Difficult Integral

[AvgStudent]

[math]\int\frac{1}{1+\sin(x)}\space dx=?[/math]Hint given: Use trig sub.
Any idea what u should be?

 

[nasi112]

Half tangent formula will solve this integral easily.

\(\displaystyle \sin x = \frac{2\tan\frac{x}{2}}{1 + \tan^2\frac{x}{2}}\)

 

[lex]

Yes, [imath]u=\tan \tfrac{x}{2}[/imath]

 

[AvgStudent]

Thanks for the hints, I'll try and report back

 

[AvgStudent]

[math] u=\tan\left(\frac{x}{2}\right),du=\frac{1}{2}\sec^2\left(\frac{x}{2}\right)dx\\ \sin(x)=\frac{2u}{u^2+1},\cos(x)=\frac{1-u^2}{u^2+1}\implies dx=\frac{2}{u^2+1}du [/math]Substitution:
[math]\int\frac{1}{1+\sin(x)}\space dx= \int \frac{2du}{(u^2+1)(\frac{2u}{u^2+1}+1)} =\int \frac{2du}{u^2+2u+1}[/math]Stuck here, I feel it should be easy.

 

[topsquark]

[math] u=\tan\left(\frac{x}{2}\right),du=\frac{1}{2}\sec^2\left(\frac{x}{2}\right)dx\\ \sin(x)=\frac{2u}{u^2+1},\cos(x)=\frac{1-u^2}{u^2+1}\implies dx=\frac{2}{u^2+1}du [/math]Substitution:
[math]\int\frac{1}{1+\sin(x)}\space dx= \int \frac{2du}{(u^2+1)(\frac{2u}{u^2+1}+1)} =\int \frac{2du}{u^2+2u+1}[/math]Stuck here, I feel it should be easy.

It is... get some coffee! Does the denominator of the integrand factor? What further substitution could you make?

-Dan

 

[AvgStudent]

It is... get some coffee! Does the denominator of the integrand factor? What further substitution could you make?

-Dan

Coffee needed, indeed!
[math]\int \frac{2du}{u^2+2u+1}=\int \frac{2du}{(u+1)^2}\\ s=u+1\implies ds=du\\ \int\frac{2}{s^2}ds=-\frac{2}{s}+C=\frac{-2}{u+1}+C=-\frac{2}{\tan\left(\frac{x}{2}\right)+1}+C[/math]Final answer?

 

[Dr.Peterson]

[math]\int\frac{1}{1+\sin(x)}\space dx=?[/math]Hint given: Use trig sub.
Any idea what u should be?

There's a much simpler way to integrate this; just multiply numerator and denominator by (1 - sin(x)).
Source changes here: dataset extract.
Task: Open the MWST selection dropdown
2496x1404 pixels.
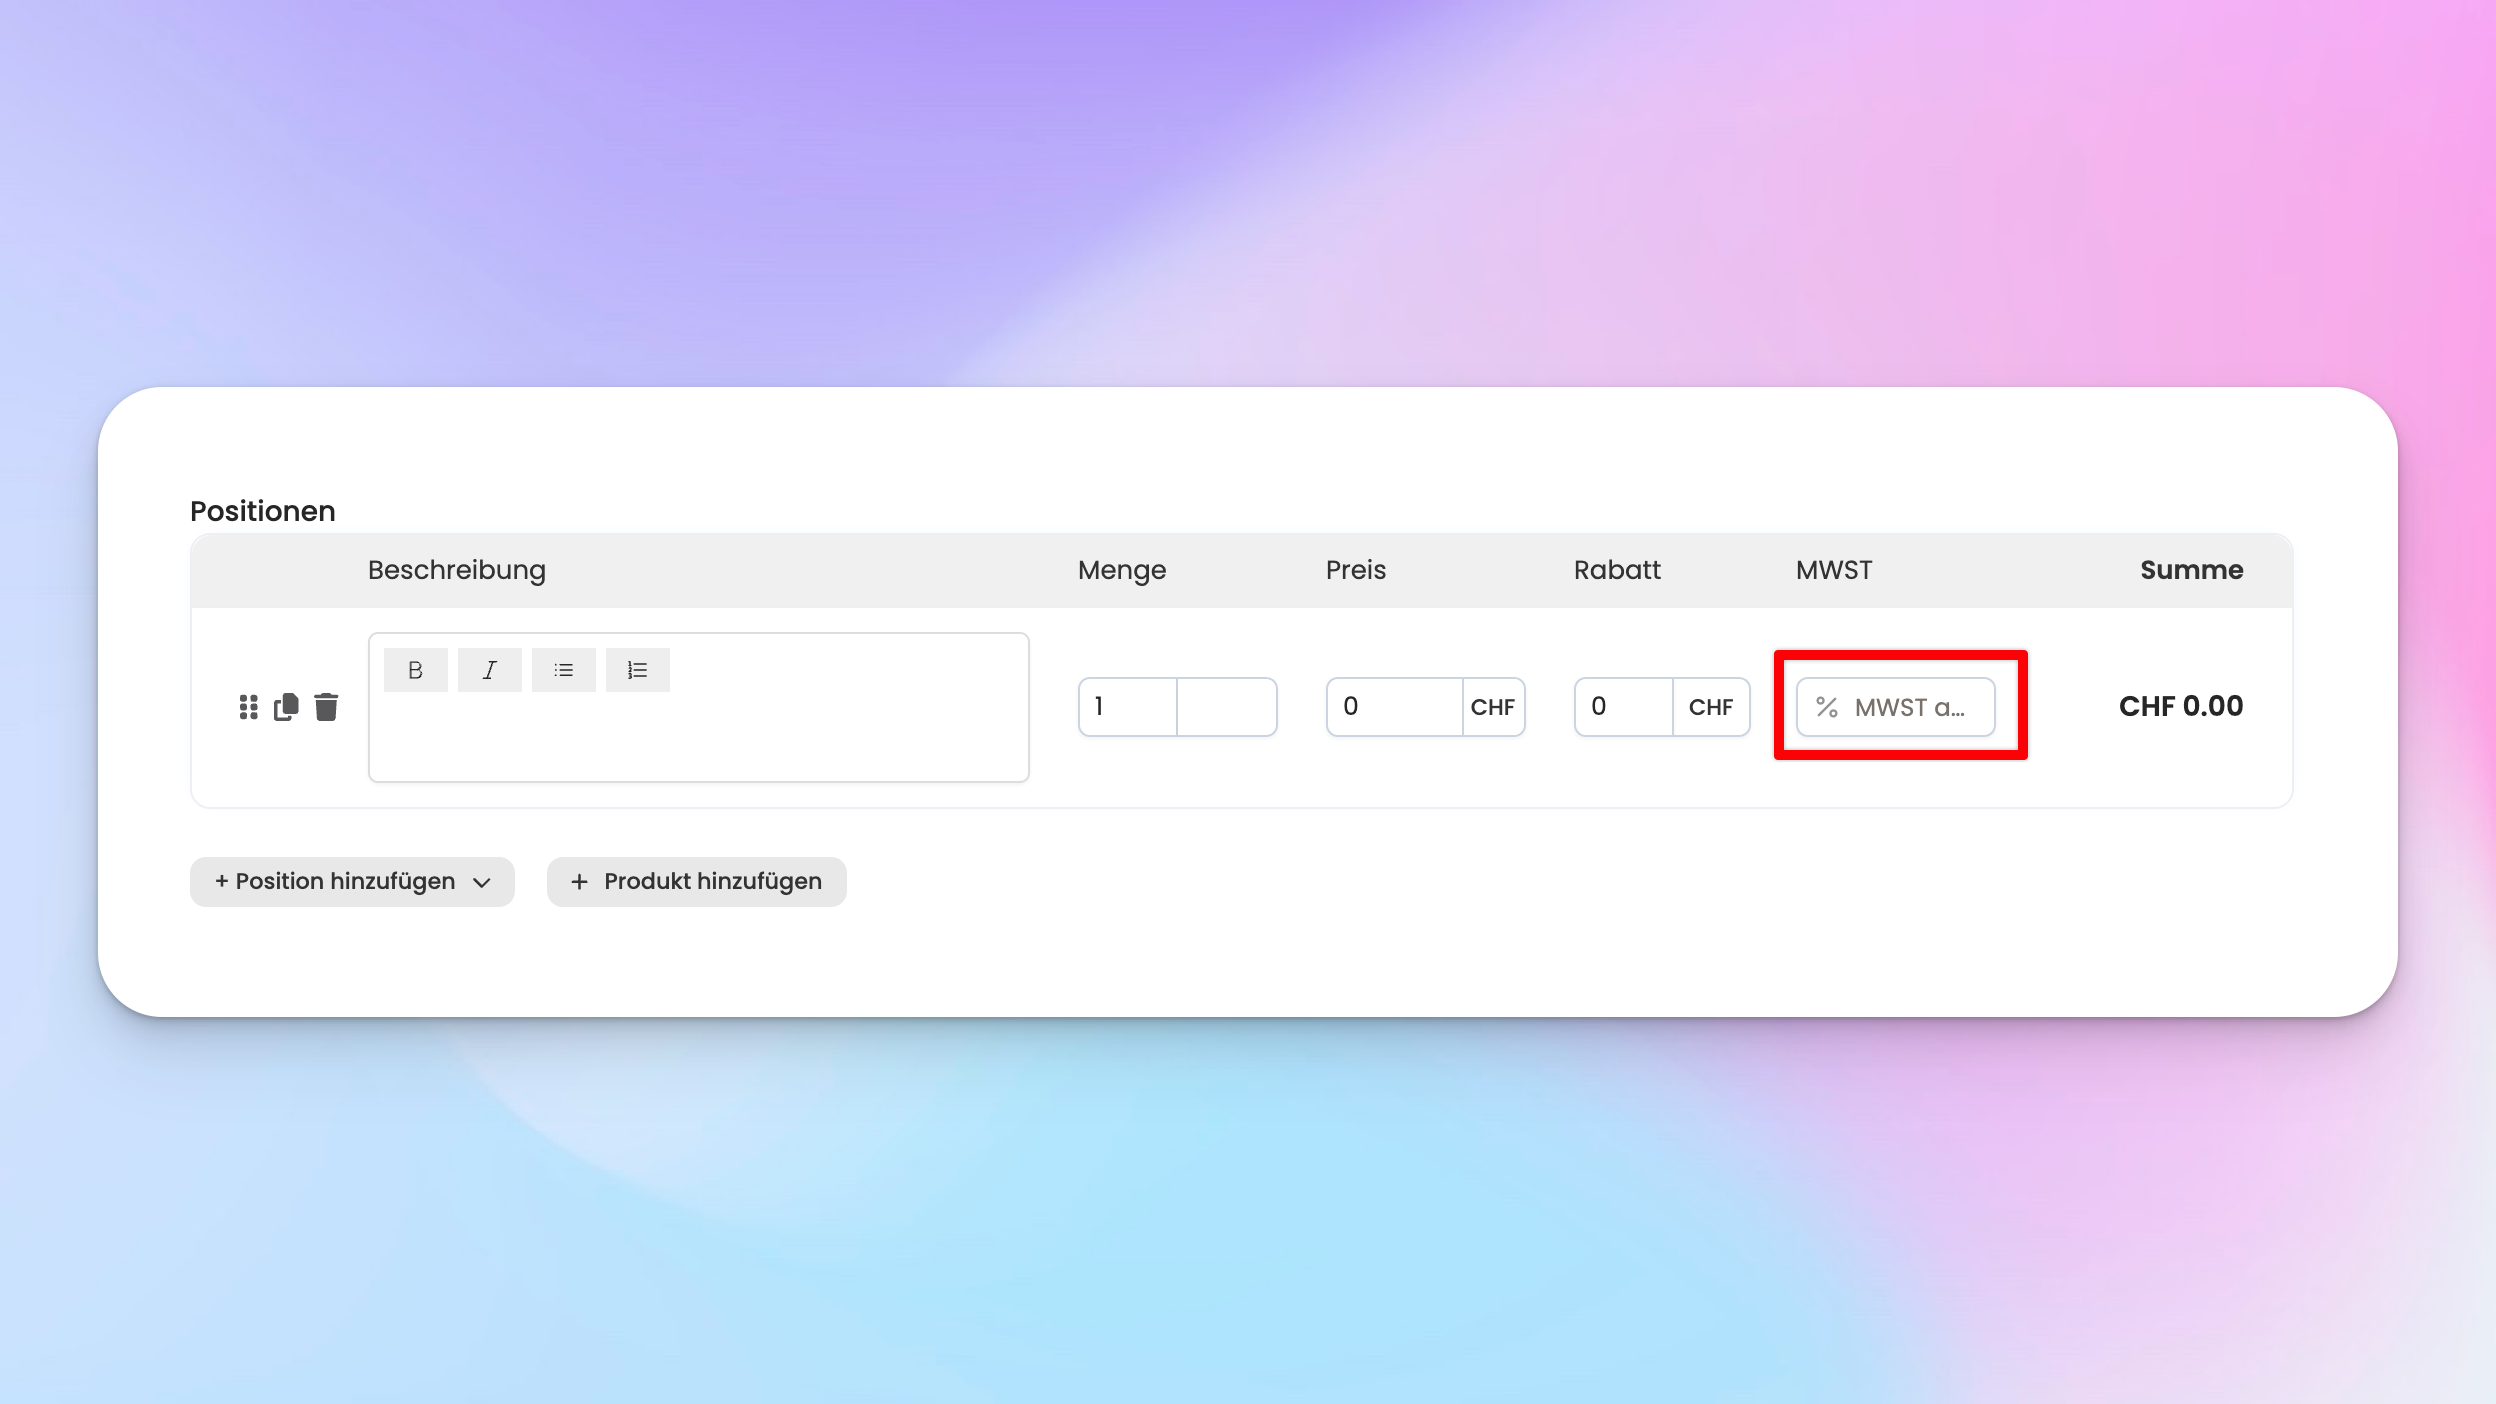Action: [1908, 707]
But apparently that's not what you're expected to do.

I've struggled to prove (other than by graphing) that the answer I get this way is equal to the other (with C differing by 1), but it is.

 

[AvgStudent]

There's a much simpler way to integrate this; just multiply numerator and denominator by (1 - sin(x)).

But apparently that's not what you're expected to do.
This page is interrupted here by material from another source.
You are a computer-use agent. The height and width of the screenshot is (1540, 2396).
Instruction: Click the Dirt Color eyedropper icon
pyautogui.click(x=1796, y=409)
I've struggled to prove (other than by graphing) that the answer I get this way is equal to the other (with C differing by 1), but it is.

I'll give your approach a go.

 

[lex]

There's a much simpler way to integrate this; just multiply numerator and denominator by (1 - sin(x)).

Nicely seen, as ever!

As you say, the two differ by 1:

 

[Steven G]

I agree with Dr Peterson. The first thing that came to my mind was to multiply the numerator and denominator by 1-sinx. Things work out nicely from there. Note that the 1st step in solving an integral is NOT always making a u-sub!

 

[nasi112]

There's a much simpler way to integrate this; just multiply numerator and denominator by (1 - sin(x)).

But apparently that's not what you're expected to do.

I've struggled to prove (other than by graphing) that the answer I get this way is equal to the other (with C differing by 1), but it is.

I agree with you Dr.Peterson that this is a simpler way. But trust me the idea of this type of integral is to use the half tangent formula. What if the integral has a negative sign instead of positive? What if there was \(\displaystyle \sin x + \cos x\) in the denominator? By coincidence in the OP case \(\displaystyle 1 - \sin x\) works pretty good.

If I were the OP, I would practise both methods.